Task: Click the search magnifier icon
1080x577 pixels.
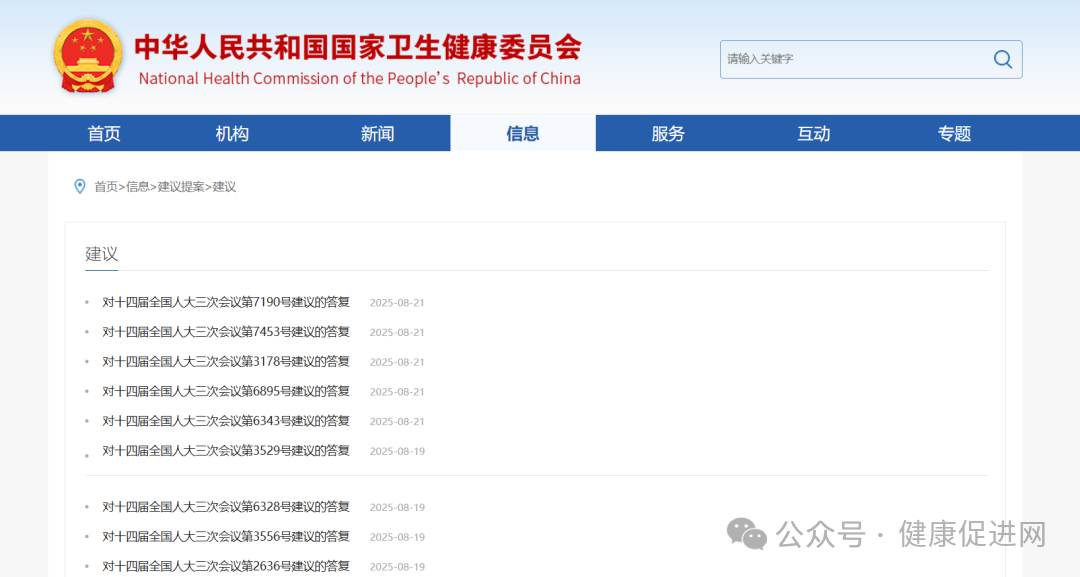Action: point(1002,59)
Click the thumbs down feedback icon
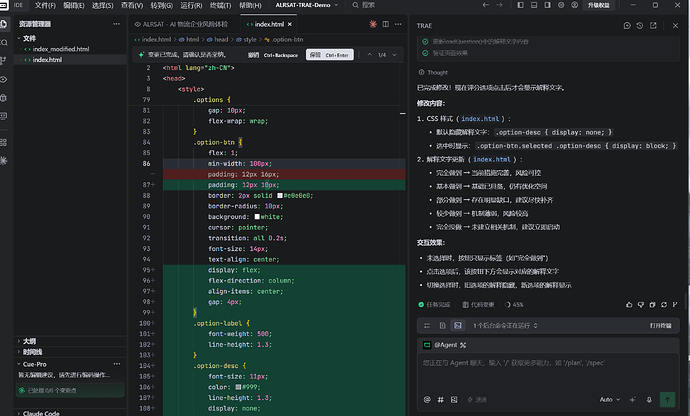Viewport: 690px width, 416px height. pyautogui.click(x=641, y=305)
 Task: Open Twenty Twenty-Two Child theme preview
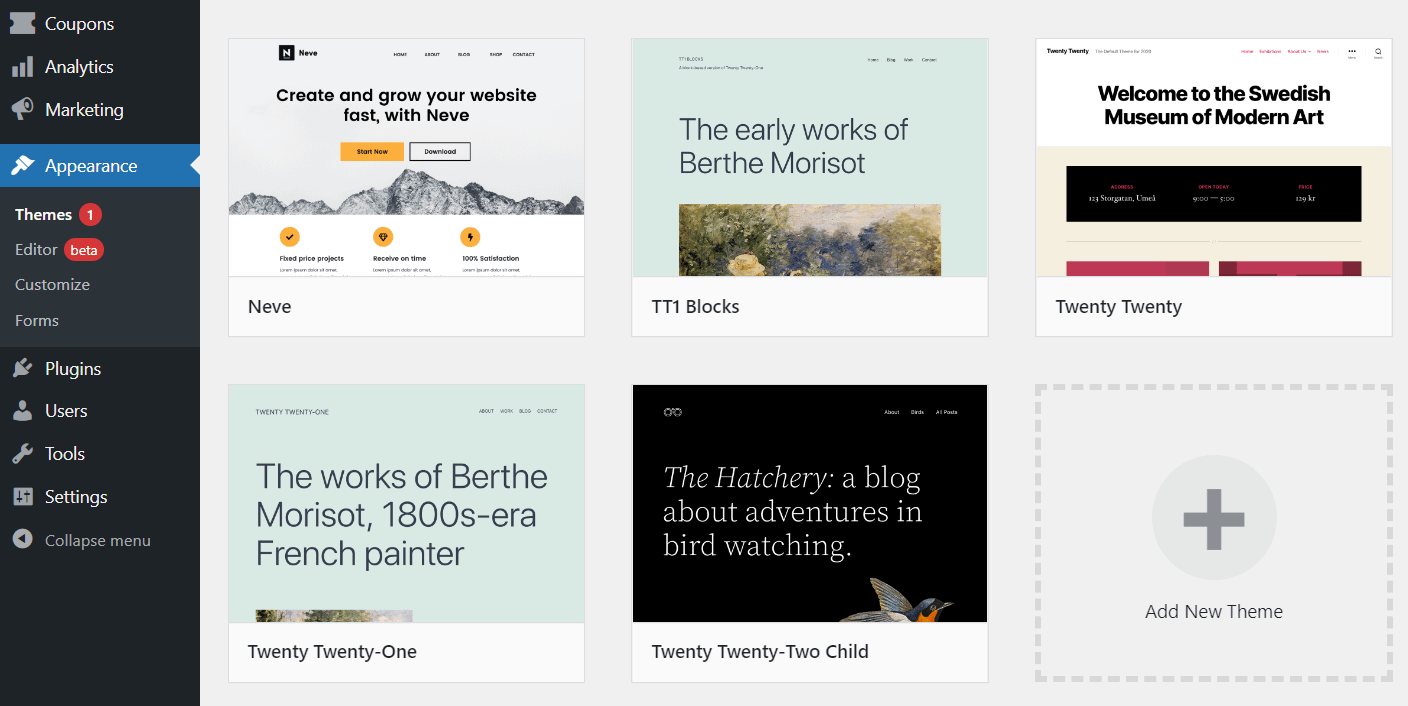(809, 504)
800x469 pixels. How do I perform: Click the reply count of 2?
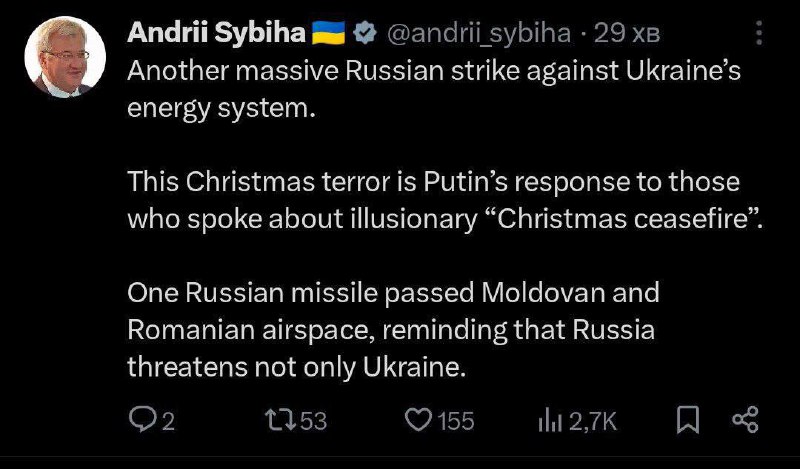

= = = = =

Set down all the data again exactly as above, pictures excluded.

Task: Click the search magnifier icon
1080x577 pixels.
Action: point(1002,59)
Click the thumbs down feedback icon
Viewport: 690px width, 416px height. pyautogui.click(x=641, y=305)
 Task: Open Twenty Twenty-Two Child theme preview
(809, 504)
800x469 pixels. How do I perform: Click the reply count of 2?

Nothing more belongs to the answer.